Mark Cree July 31, 2019
We are all aware of the explosion of data. What is not so obvious is the changing landscape of storage workflows. AI, Machine Learning, IoT, Autonomous Vehicles, Electronic Design Automation, and Genomics, for example, are very different from the workflows of yesterday. Data creation before these new workflows was driven by the retention and growth of digital media. Digital media is typically made up of unstructured data such as photos, videos, user’s home directories and application data storage. These workflows usually created relatively large files that were not always performance sensitive.
New workflows such as AI, are very different from digital media storage. These new workflows generate and consume billions of small files and are increasingly performance sensitive. Moreover, they dramatically shift the workflow dynamics. Lots of small files means lots of file metadata to read and directories to scan. In fact, it is not uncommon to have up to 90 percent, or more, of the actual input/output of these workflows be requests for data about the data, in other words, metadata.
These new workflows require metadata performance that traditional file systems simply cannot deliver. Traditional file systems are limited by their input/output architectures, which are optimized for file reads and writes, not responding to metadata requests. A file system has to execute several layers of operations whether reading or writing to a file, or responding to a file metadata request, increasing response latency for all operations.
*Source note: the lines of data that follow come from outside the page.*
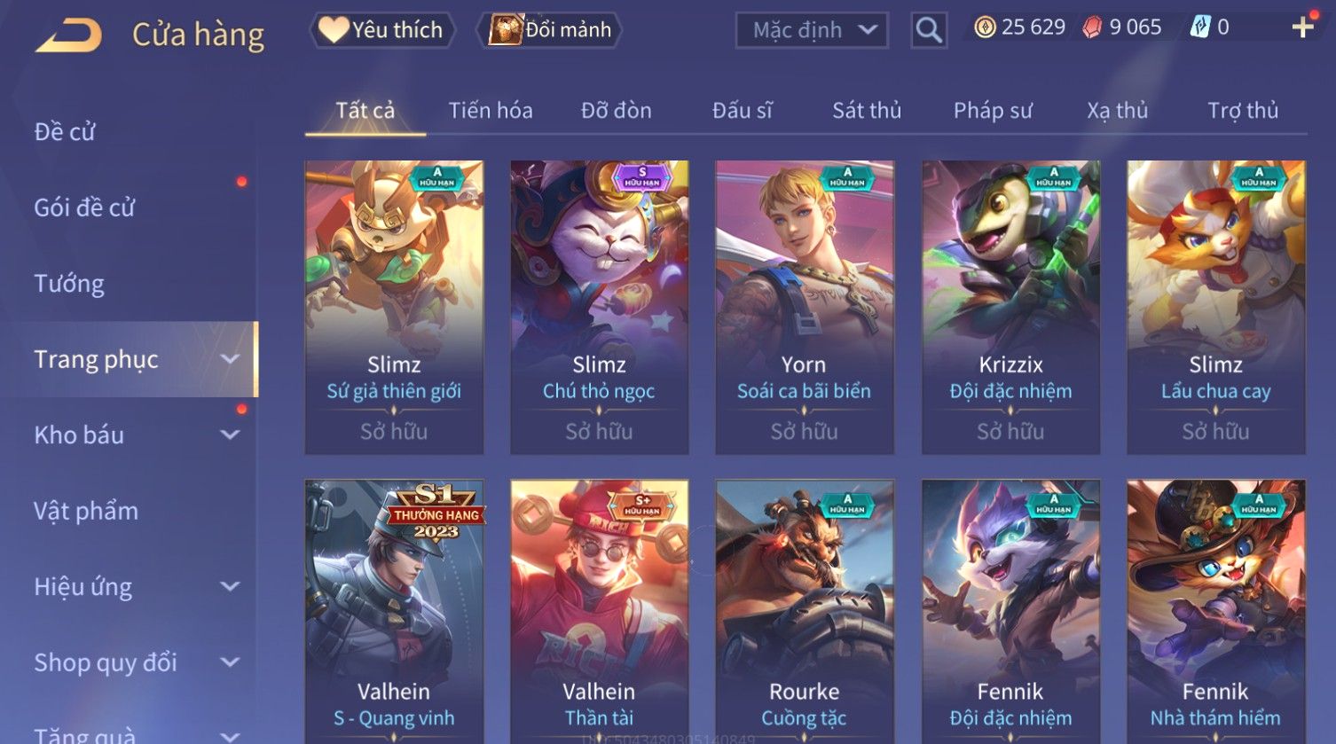Expand the Hiệu ứng sidebar section
Screen dimensions: 1336x744
(230, 586)
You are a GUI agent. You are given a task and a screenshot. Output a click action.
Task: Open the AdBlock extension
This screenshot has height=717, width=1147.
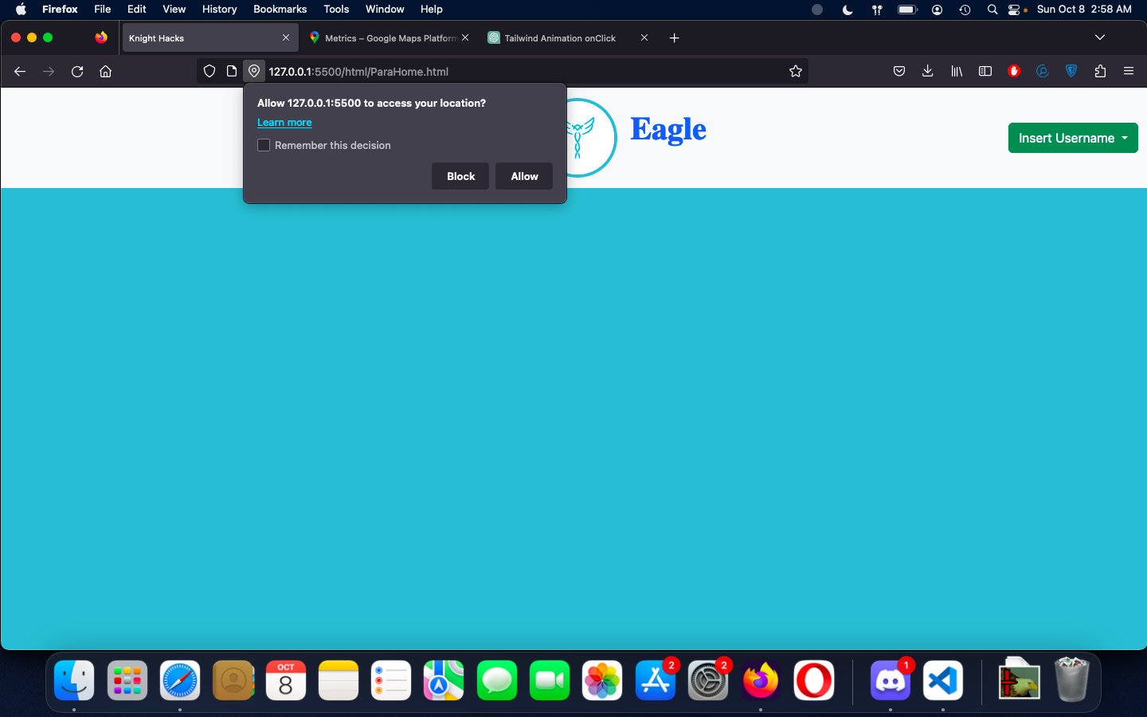[x=1014, y=71]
Even in high-performance, scale-out storage architectures and parallel file systems that put metadata into flash memory, as nodes and file counts increase, so does the response latency as all nodes need to have a consistent view of the file data and metadata. Storage vendors tend to only advertise their aggregate metadata performance and not mention their metadata latency which is the key to turbo-charging these new workflows.
What these new workflows really need is a way to keep all the benefits a file system provides, while also moving and accelerating metadata processing closer to the application or user.
Putting a copy of metadata from NAS systems, and cloud migrated files, in the network creates a short-path to metadata processing. Metadata can be processed directly on the network and NAS systems can focus on what they do best, which is to respond to file read and write requests. Workflows get an additional performance boost as the caches in the NAS systems are no longer caching metadata, leaving more memory to cache files.
Putting storage intelligence in the network significantly reduces the workflow latency generated by storage systems and shifts the storage control plane from individual storage systems to a much faster and universal network-based control plane. Applications like AI, Machine Learning, IoT, Autonomous Vehicles, EDA, and Genomics will benefit significantly from ultra-high-performance metadata processing that is universally available in the network.